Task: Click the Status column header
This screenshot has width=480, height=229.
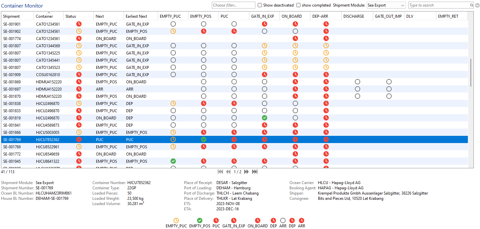Action: point(71,16)
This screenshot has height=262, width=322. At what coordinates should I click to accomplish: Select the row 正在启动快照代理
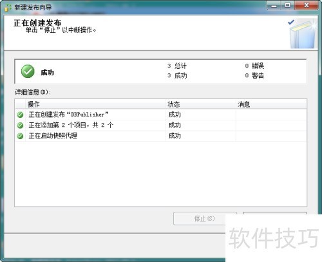[x=160, y=136]

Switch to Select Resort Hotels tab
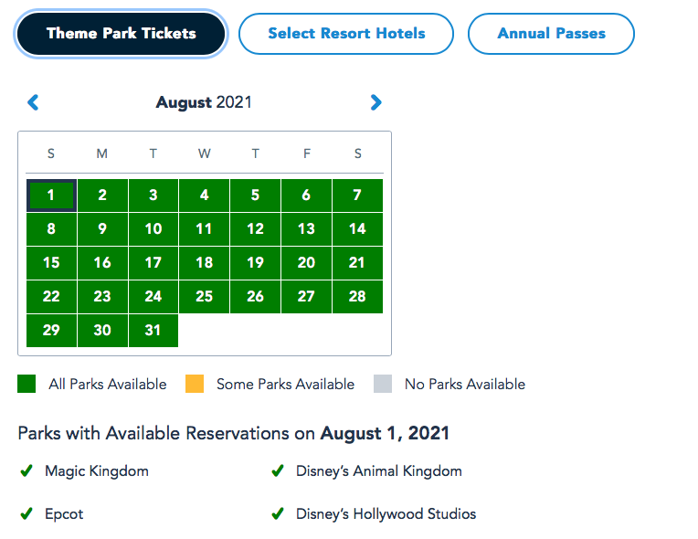point(346,34)
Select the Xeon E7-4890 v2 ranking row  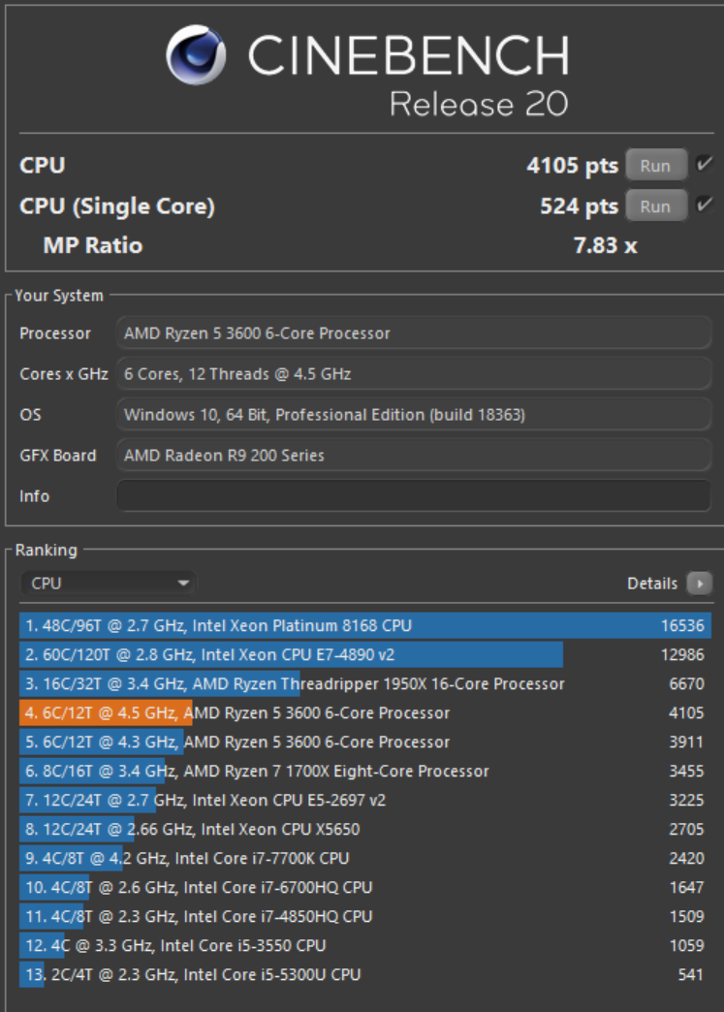364,655
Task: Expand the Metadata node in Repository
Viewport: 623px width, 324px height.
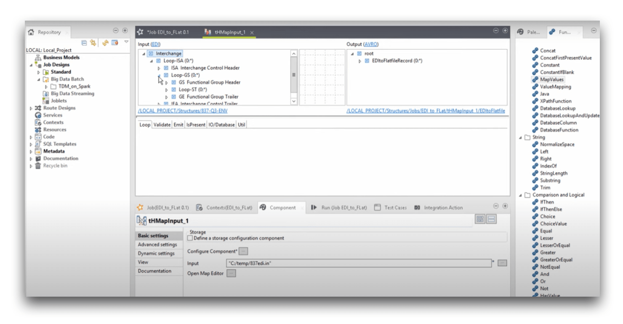Action: coord(31,151)
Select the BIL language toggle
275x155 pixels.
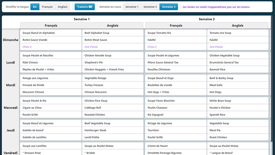tap(35, 7)
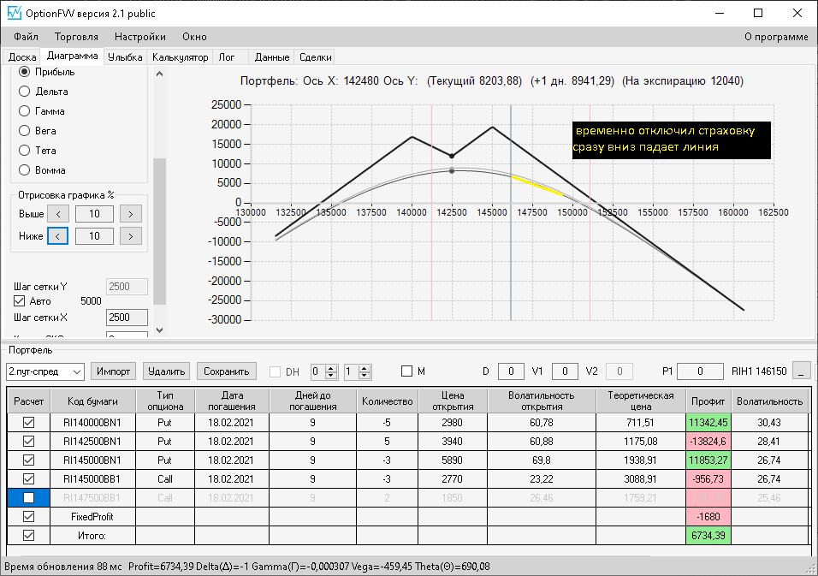Image resolution: width=818 pixels, height=576 pixels.
Task: Click the Сохранить button
Action: point(227,371)
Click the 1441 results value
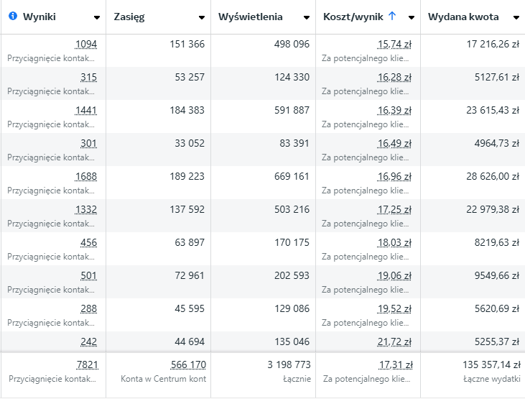 point(85,111)
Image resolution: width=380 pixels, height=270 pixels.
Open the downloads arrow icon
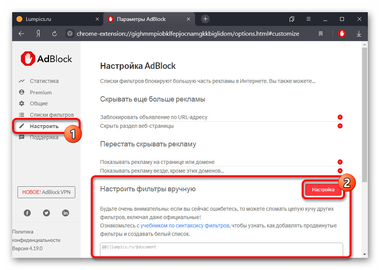pyautogui.click(x=359, y=33)
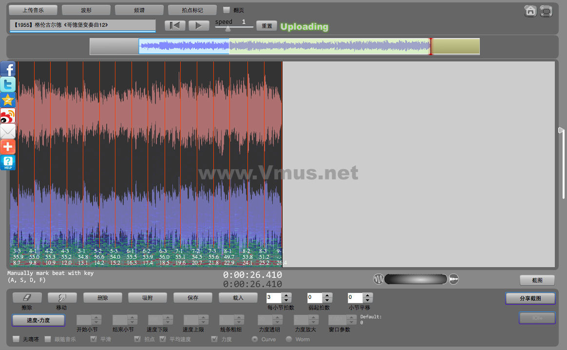Increase the 弱起拍数 stepper value
Viewport: 567px width, 350px height.
[327, 295]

## Assigned task
Leave every picture out and write out exactly the lines from the line with "275x155 pixels." through the last line of the material.

## Response for this exercise
275x155 pixels.
tap(35, 7)
Image resolution: width=818 pixels, height=576 pixels.
Task: Click the Сохранить button
Action: point(227,371)
Click the 1441 results value
 point(85,111)
Image resolution: width=380 pixels, height=270 pixels.
Open the downloads arrow icon
pyautogui.click(x=359, y=33)
Increase the 弱起拍数 stepper value
Viewport: 567px width, 350px height.
[327, 295]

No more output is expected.